PROBLEM. Carry on the Platform LSF 9.1.3 compatibility notes from their last line.

SELECTION.
[START]

Note: If a Windows host must be installed as the master host, only 2008 R2 Server and Windows 2012 R2 Server are recommended as LSF Master hosts.

Cluster size	Active jobs	Minimum required memory (typical)	Recommended server CPU (Intel, AMD, OpenPower or equivalent)
Small (<100 hosts)	1,000	1 GB (32 GB)	any server CPU
	10,000	2 GB (32 GB)	recent server CPU
Medium (100-1000 hosts)	10,000	4 GB (64 GB)	multi-core CPU (2 cores)
	50,000	8 GB (64 GB)	multi-core CPU (4 cores)
Large (>1000 hosts)	50,000	16 GB (128 GB)	multi-core CPU (4 cores)
	500,000	32 GB (256 GB)	multi-core CPU (8 cores)

Server host compatibility

Platform LSF 7.x, 8.0.x, 8.3, and 9.1.x, servers are compatible with Platform LSF 9.1.3 master hosts. All LSF 7.x, 8.0.x, 8.3, and 9.1.x features are supported by Platform LSF 9.1.3 master hosts.

Important: To take full advantage of all new features introduced in the latest release of Platform LSF, you must upgrade all hosts in your cluster.

LSF Family product compatibility

IBM Platform RTM

Customers can use IBM Platform RTM (Platform RTM) 8.3 or 9.1.x to collect data from Platform LSF 9.1.3 clusters. When adding the cluster, select 'Poller for LSF 8' or 'Poller for LSF 9.1'.

IBM Platform License Scheduler

IBM Platform License Scheduler (License Scheduler) 8.3 and 9.1.x are compatible with Platform LSF 9.1.3.

IBM Platform Analytics

IBM Platform Analytics (Analytics) 8.3 and 9.1.x are compatible with Platform LSF 9.1.3 after the following manual configuration:

To have Analytics 8.3 or 9.1.x collect data from Platform LSF 9.1.3 clusters:

Set the following parameters in lsb.params:
- ENABLE_EVENT_STREAM=Y
- ALLOW_EVENT_TYPE="JOB_NEW JOB_FINISH2 JOB_STARTLIMIT JOB_STATUS2 JOB_PENDING_REASONS"
- RUNTIME_LOG_INTERVAL=10
Copy elim.coreutil to LSF:
cp ANALYTICS_TOP/elim/os_type/elim.coreutil $LSF_SERVERDIR

In lsf.shared, create the following:

Begin Resource
RESOURCENAME   TYPE        INTERVAL INCREASING DESCRIPTION
CORE_UTIL      String         300       ()     (Core Utilization)
End Resource

In lsf.cluster.cluster_name, create the following:

Begin ResourceMap
RESOURCENAME  LOCATION
CORE_UTIL     [default]
End ResourceMap

Restart all LSF daemons.
Configure user group and host group.
Run lsid and check the output.
Install Platform Analytics with COLLECTED_DATA_TYPE=LSF.
Check perf.conf to see LSF_VERSION.
Restart the Platform loader controller (plc).
Check the log files and table data to make sure there are no errors.

[END]

MATERIAL SHOWN.

[START]

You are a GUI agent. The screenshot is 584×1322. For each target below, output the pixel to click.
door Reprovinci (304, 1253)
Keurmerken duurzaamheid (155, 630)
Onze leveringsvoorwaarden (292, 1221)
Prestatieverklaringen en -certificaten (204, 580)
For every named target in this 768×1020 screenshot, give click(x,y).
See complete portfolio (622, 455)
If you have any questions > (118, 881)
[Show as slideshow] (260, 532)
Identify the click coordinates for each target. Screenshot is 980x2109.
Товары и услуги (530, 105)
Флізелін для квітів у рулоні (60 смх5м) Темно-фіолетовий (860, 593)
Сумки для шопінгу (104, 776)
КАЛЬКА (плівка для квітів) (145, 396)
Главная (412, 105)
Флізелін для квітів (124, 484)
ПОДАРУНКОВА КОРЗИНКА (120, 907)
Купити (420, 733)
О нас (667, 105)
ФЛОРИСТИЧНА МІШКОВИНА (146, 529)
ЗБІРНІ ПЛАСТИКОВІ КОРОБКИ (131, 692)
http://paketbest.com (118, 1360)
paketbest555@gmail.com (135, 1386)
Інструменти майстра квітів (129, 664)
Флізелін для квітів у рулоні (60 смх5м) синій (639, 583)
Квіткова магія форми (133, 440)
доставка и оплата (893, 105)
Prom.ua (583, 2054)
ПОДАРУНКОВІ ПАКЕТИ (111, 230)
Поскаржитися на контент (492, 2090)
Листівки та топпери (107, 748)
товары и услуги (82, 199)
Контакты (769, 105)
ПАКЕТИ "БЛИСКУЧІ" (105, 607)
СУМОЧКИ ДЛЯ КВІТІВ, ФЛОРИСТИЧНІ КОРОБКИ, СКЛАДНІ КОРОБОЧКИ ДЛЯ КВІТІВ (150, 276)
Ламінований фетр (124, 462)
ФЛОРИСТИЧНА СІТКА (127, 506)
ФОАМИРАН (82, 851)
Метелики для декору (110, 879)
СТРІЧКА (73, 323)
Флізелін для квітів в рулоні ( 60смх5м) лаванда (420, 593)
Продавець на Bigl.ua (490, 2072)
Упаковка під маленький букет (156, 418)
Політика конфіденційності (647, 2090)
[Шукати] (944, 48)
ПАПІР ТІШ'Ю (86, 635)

[END]

THE RESULT.
Change all the LSF related data loader intervals to 120 seconds, and run for one day. Check the plc and data loader log files to make sure there are no errors.

IBM Platform Application Center

IBM Platform Application Center (PAC) 8.3 and higher versions are compatible with Platform LSF 9.1.x after the following manual configuration.

If you are using PAC 8.3 with LSF 9.1.x, $PAC_TOP/perf/lsf/8.3 must be renamed to $PAC_TOP/perf/lsf/9.1

For example:

mv /opt/pac/perf/lsf/8.3 /opt/pac/perf/lsf/9.1

API compatibility

To take full advantage of new Platform LSF 9.1.3 features, recompile your existing Platform LSF applications with Platform LSF 9.1.3.

Applications need to be rebuilt if they use APIs that have changed in Platform LSF 9.1.3.

New and changed Platform LSF APIs

The following APIs or data structures have changed or are new for LSF 9.1.3:

lsb_getallocFromHhostfile
lsb_readrankfile
struct addRsvRequest
struct allocHostInfo
struct appInfoEnt
struct dependJobs
struct eventRec
struct jobFinishLog
struct jobFinish2Log
struct jobInfoEnt
struct jobModLog
struct jobNewLog
struct jobResizeLog
struct jobResizeNotifyStartLog
struct jobResizeReleaseLog
struct jobStartLog
struct parameterInfo
struct queriedJobs
struct queueInfoEnt
struct rsvInfoEnt
struct submit
struct userInfoEnt

For detailed information about APIs changed or created for LSF 9.1.3, refer to the IBM Platform LSF 9.1.3 API Reference.

Third party APIs

The following third party APIs have been tested and supported for this release:

DRMAA LSF API v 1.1.1
PERL LSF API v1.0
Python LSF API v1.0 with LSF 9

Packages are available at www.github.com.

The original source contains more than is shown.